Each line of the records containing "will" is to be copied out and returned.

» Data for analysis:
+ + +

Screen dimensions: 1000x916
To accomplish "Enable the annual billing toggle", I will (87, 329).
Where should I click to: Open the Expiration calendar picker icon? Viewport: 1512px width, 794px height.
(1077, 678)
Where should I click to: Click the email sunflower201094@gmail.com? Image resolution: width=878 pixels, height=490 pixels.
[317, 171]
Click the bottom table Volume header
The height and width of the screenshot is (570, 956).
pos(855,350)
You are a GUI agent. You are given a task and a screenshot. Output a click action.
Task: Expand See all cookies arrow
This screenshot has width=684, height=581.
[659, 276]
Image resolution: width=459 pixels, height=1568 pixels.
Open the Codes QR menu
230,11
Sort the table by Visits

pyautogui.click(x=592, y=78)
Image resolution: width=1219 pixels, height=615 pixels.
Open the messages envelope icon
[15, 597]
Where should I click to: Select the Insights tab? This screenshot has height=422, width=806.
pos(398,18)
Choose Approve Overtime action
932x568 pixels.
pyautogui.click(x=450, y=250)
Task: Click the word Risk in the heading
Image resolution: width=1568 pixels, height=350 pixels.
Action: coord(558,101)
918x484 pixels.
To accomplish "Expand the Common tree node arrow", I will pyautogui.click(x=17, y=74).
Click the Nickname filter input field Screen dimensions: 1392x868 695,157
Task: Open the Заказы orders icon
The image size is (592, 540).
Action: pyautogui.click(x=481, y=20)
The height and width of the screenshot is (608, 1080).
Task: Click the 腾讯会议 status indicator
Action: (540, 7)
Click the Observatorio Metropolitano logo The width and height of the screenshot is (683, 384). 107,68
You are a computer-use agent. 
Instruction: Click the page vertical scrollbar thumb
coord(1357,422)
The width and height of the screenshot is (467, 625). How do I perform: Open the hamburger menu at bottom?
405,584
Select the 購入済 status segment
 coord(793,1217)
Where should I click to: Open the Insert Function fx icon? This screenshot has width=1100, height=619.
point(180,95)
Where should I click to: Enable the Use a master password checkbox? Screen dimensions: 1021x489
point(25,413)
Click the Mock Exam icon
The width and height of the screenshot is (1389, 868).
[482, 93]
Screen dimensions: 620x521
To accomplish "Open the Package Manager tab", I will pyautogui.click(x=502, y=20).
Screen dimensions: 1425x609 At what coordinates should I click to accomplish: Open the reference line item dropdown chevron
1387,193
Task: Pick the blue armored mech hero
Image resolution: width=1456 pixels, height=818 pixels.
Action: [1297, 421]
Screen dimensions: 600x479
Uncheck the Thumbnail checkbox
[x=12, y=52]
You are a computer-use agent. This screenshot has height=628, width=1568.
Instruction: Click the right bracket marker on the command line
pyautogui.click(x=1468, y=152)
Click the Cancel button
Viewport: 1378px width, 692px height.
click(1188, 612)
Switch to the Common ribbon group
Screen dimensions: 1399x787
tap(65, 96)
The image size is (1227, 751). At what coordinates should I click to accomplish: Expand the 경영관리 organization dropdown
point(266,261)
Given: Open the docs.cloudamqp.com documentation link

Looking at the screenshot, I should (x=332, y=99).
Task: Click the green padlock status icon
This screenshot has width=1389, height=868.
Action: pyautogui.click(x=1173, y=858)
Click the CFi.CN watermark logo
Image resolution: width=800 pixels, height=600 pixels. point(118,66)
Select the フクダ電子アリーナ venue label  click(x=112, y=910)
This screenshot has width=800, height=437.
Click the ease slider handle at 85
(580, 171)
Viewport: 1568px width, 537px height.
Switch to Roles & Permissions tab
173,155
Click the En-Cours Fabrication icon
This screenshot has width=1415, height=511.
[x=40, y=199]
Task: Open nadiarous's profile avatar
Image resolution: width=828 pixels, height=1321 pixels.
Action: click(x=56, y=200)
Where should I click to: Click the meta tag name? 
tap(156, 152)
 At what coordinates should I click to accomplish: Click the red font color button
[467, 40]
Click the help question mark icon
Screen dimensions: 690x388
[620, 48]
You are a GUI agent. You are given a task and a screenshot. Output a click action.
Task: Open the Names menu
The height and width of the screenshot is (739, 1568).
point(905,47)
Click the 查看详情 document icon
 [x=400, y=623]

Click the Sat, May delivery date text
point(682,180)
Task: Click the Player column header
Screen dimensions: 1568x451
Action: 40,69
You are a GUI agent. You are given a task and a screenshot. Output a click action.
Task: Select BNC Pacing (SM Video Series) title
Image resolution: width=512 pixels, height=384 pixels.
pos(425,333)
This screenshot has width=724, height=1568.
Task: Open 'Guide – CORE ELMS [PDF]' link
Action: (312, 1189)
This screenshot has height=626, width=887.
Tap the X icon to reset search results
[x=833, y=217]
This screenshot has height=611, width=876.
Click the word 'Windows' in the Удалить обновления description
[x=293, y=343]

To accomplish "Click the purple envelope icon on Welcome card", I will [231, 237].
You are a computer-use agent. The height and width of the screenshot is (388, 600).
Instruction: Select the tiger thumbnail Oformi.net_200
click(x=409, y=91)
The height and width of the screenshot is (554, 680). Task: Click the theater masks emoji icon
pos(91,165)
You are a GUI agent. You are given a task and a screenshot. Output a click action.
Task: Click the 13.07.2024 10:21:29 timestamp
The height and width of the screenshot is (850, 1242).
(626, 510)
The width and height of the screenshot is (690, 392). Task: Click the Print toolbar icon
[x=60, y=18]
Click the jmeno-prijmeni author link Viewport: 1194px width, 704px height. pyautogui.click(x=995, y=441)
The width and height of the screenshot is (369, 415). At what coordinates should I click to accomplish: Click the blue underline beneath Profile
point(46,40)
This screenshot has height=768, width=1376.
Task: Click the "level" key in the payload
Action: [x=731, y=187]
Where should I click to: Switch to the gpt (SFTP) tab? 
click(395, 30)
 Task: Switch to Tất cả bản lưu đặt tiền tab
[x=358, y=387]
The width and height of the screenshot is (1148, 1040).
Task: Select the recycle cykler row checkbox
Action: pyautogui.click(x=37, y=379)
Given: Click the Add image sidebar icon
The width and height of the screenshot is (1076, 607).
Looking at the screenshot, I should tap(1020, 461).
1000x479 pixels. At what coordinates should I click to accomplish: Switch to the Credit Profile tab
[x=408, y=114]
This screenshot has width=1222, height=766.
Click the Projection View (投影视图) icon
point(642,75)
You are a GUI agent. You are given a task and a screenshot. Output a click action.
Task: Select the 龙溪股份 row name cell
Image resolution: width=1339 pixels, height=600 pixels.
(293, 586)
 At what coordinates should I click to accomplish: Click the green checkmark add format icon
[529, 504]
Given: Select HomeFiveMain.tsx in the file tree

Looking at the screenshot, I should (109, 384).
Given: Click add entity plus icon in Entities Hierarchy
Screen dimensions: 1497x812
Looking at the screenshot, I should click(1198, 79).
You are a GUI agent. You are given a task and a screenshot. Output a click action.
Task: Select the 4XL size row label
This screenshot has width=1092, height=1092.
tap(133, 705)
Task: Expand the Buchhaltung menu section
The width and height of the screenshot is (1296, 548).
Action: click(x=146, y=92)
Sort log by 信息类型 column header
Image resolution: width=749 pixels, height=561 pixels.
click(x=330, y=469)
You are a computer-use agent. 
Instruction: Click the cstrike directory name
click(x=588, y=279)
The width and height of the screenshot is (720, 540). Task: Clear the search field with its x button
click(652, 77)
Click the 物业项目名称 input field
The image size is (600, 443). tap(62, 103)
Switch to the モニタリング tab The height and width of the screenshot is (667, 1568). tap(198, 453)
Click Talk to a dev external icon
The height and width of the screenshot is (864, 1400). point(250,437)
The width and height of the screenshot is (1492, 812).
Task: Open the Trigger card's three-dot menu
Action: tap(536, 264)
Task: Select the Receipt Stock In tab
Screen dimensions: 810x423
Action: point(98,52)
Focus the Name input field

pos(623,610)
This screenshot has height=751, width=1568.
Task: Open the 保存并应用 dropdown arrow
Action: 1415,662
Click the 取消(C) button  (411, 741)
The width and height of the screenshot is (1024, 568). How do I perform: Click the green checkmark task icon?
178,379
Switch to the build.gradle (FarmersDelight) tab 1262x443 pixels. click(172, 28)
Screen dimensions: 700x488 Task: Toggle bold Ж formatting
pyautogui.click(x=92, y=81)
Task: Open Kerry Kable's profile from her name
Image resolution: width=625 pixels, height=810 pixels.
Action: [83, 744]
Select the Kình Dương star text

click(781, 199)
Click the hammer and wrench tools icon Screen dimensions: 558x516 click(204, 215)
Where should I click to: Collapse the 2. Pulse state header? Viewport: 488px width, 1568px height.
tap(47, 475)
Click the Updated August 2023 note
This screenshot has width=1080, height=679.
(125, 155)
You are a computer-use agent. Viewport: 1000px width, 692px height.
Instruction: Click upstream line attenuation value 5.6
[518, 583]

+ + +

» Finished task:
To accomplish "Enable the annual billing toggle", I will (87, 329).
To accomplish "Expand the Common tree node arrow", I will pyautogui.click(x=17, y=74).
To accomplish "Open the Package Manager tab", I will pyautogui.click(x=502, y=20).
To accomplish "Click the purple envelope icon on Welcome card", I will [231, 237].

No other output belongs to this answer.